Boa parte do argumento de Burke consiste em rejeitar o que ele chama de pensamento "metafísico" em política. Ele usa a palavra "metafísica" de maneira pejorativa ao longo do livro, no sentido de raciocínios individuais abstratos aplicados a solução de problemas políticos concretos. Em primeiro lugar, ele entende que a realidade é mais complexa que qualquer teoria e as particularidades de cada situação não podem ser ignoradas. Muitas vezes, quando mais sutil e elaborado é um raciocínio abstrato, mais inadequado à situação concreta. Burke também acha que a razão humana é imperfeita e que o ser humano possui outros recursos para corrigi-la: a paixão, os sentimentos naturais, o diálogo e a ação. Para resolver um problema abstrato, a razão procura simplificá-lo. Para resolver um problema político, é necessário que a solução seja tão abrangente quanto possível. O pensador que utiliza a razão num problema político ou social deve ter em mente que ele também é parte da sociedade. Por isso, alguns aspectos do problema podem escapar a sua percepção. Além disso, o pensador tem a responsabilidade de não minar as fundações da sociedade a que pertence. Para Burke, o pensamento "metafísico" leva a discussões intermináveis e inconclusivas e é irrelevante para a solução de problemas políticos concretos. Ele considera que "igualdade" e "direitos do homem" são exemplos típicos de ideias abstratas aplicadas indevidamente. O direito de autodeterminação também seria uma abstração falsa e particularmente perigosa, porque pode ser invocado para contestar qualquer governo, bom ou mau, legítimo ou ilegítimo, justo ou injusto.

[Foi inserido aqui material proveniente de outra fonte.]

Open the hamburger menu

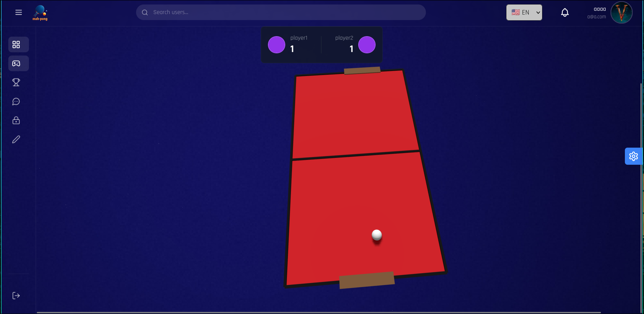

Fennessy termina o capítulo criticando alguns pontos que Burke ignora em sua argumentação. Havia, de fato, uma demanda muito forte por mudanças radicais na França. O governo monárquico não deu nenhuma resposta aceitável a essa demanda. Houve muitos esforços para reformar o sistema de maneira mais suave e controlada, mas sem sucesso. A nobreza e o alto clero resistiram encarniçadamente a abrir mão de privilégios. Todos esses fatores podem ter contribuído para a Revolução tanto quanto o pensamento que Burke chama de "metafísico". Segundo Fennessy, Burke parece esquecer que também houve transformações violentas no governo da Inglaterra, com um rei tendo sido decapitado no século XVII, por exemplo. Ele nunca menciona que pode haver desvantagens em uma religião estabelecida pelo estado e não considera o problema dos opositores de consciência. Além disso, Fennessy menciona que Burke procura organizar o pensamento de seus adversários segundo seus critérios, criando um sistema de pensamento que seus opositores não reconheceriam como sendo deles. Ou seja, Burke faz uso da falácia do espantalho.

Vou expor minha opinião sobre esses pontos em outro post.